AllowAnonymous Attribute not working on Web API controller

Question

I have an web application written in ASP.NET MVC 4. It's an intranet application therefore I'm using Windows Authentication (Anonymous Authentication is turned off). It exposes some Web API services to other web applications.

The problem is that these services should be accessed by anonymous users from other applications. When I call the service from the browser everything works fine (which is obvious). But when I try to communicate with the service through another application it returns an 401.2 error. Decorating the API controller with anonymous attribute does not help. I tried too in web.config to set the location element like in the following code:

<location path="Controllers/Api">
<system.web>
  <authorization>
    <!-- All anonymous users access to the virtual path api -->
    <allow users="?" />
  </authorization>
</system.web>
<!-- Need to include the security overrides else it will inherit from the root of the application -->
<system.webServer>
  <security>
    <authentication>
      <!-- Need to enable anonymous access and turn off Windows authentication for the virtual path -->
      <anonymousAuthentication enabled="true"/>
      <windowsAuthentication enabled="false"/>
    </authentication>
  </security>
</system.webServer>

But it does not help either. In web.config I don't have any other sections set (I mean I don't have any authorization block).

Does anybody have any idea what is going on? Why doesn't it work? I would be grateful for any information on how I can resolve this problem.

This is my Web API action created for testing purposes:

[AllowAnonymous]
public class TestController : ApiController
{
    public string GetSayHello()
    {
        return "Hello world";
    }
}

Greetings.

§ Task instructions:
A – Answer these questions about the Web API question:
(i) Which authentication does the application use, and which type is turned off?
(ii) What error comes back when another application calls the service?
(iii) What string does the GetSayHello method return?
B – Quote the Web API question, starting at "I have an web" and ending at "other web applications.".

§ Provided records:

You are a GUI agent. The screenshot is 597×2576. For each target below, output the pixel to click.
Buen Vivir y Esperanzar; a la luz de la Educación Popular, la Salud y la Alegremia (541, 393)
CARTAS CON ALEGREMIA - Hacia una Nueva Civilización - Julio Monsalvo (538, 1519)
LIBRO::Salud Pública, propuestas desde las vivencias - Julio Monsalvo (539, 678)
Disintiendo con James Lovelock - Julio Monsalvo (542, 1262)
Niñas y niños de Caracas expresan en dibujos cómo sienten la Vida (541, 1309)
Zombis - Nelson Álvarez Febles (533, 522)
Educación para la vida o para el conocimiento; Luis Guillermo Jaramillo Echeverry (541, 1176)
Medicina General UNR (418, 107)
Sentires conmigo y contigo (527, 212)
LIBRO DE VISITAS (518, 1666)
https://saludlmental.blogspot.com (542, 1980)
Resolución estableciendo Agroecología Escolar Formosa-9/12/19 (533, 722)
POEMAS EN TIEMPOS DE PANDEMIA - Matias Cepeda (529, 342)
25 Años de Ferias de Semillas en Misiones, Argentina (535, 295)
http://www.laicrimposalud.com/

§ Solutions to the exercise:
A –
(i) Windows Authentication; Anonymous Authentication is turned off.
(ii) A 401.2 error.
(iii) "Hello world"

B –
I have an web application written in ASP.NET MVC 4. It's an intranet application therefore I'm using Windows Authentication (Anonymous Authentication is turned off). It exposes some Web API services to other web applications.